En cuanto a las diferencias por regiones, cabe destacar que todas las comunidades autónomas pagaron con menos de 19 días de retraso medio en el último trimestre del año. El plazo se incrementó solo en Ceuta y Melilla. La autonomía que mejor se comportó fue País Vasco, con 8,01 días; mientras que Canaria registró el mayor retraso, con 18,33 días.
La mayor proporción de pagos puntuales la presentaron País Vasco y Aragón con el 58% en ambos casos; mientras que Canarias y Melilla registraron las más reducidas, un 39% y un 33%, respectivamente.
Después de la Administración, la hostelería fue la que registró un peor comportamiento, con una media de 24,86 días de retraso. En el lado opuesto se situaron la industria, con 10,4 días, y las comunicaciones, con 10,58.
Según la mitad de los encuestados, la principal causa del retraso en los pagos es de tipo financiero, aunque el 31% cree que se podrían evitar por ser intencionados y el 25% opina que los problemas son de origen administrativo.
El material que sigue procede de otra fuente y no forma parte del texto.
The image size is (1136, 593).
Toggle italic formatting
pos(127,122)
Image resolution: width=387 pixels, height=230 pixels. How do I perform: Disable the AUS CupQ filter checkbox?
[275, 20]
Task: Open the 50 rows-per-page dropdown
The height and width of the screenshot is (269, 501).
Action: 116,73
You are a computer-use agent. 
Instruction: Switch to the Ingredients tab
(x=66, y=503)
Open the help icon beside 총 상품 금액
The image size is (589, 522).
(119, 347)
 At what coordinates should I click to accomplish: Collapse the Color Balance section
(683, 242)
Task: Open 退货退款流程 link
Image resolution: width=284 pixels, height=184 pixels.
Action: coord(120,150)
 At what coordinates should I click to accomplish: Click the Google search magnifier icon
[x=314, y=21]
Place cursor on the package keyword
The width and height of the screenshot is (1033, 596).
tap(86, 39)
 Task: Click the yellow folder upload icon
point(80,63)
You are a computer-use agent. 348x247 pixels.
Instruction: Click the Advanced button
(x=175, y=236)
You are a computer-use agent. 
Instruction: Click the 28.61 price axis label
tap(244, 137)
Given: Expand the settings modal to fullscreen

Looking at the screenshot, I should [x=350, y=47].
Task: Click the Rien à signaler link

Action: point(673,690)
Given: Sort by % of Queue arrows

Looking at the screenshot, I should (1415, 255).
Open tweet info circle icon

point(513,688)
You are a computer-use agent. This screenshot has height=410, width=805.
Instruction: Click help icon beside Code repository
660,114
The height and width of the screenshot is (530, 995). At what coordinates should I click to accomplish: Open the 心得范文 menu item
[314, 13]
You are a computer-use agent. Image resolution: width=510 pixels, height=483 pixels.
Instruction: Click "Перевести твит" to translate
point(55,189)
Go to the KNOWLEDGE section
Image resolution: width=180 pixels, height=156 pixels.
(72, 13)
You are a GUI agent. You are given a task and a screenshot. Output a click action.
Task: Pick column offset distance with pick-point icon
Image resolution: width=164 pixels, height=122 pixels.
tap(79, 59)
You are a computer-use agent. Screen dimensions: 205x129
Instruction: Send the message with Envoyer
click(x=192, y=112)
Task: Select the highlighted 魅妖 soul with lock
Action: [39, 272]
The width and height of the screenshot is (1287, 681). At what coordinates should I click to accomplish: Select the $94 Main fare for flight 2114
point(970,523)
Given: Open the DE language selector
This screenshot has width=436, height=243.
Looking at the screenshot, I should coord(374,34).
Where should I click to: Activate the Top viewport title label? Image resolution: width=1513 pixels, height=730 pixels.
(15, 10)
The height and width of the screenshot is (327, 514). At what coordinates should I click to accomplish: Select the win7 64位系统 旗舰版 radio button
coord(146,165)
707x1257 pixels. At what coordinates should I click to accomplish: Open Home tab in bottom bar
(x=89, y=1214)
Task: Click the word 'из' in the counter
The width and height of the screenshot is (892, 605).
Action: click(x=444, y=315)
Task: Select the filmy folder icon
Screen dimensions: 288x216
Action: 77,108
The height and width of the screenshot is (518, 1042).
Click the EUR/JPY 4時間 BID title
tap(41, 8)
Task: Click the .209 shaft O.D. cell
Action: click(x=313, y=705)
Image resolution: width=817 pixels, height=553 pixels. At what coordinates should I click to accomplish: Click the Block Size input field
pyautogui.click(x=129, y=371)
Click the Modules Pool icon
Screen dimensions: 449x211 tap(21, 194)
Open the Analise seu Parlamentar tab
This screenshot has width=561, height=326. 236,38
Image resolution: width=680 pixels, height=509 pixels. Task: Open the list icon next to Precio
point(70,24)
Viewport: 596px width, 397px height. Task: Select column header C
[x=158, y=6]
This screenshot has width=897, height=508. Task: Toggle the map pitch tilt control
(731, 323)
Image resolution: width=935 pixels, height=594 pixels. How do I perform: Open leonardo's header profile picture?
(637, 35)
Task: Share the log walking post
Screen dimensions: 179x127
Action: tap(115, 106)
Los principales problemas percibidos son la aparición de nuevos competidores, la situación económica actual, encontrar nuevos clientes, los costes laborales, los problemas legislativos, el acceso a la financiación, los costes de producción y la morosidad.
La directora de Estudios de Informa D&B, Nathalie Gianese, asegura que el recorte en los retrasos ha permitido a España situarse por debajo de la media europea de 13,47 días por primera vez en 2016, aunque reconoce que los plazos de pago "siguen siendo un problema que afecta, principalmente, a las empresas pequeñas".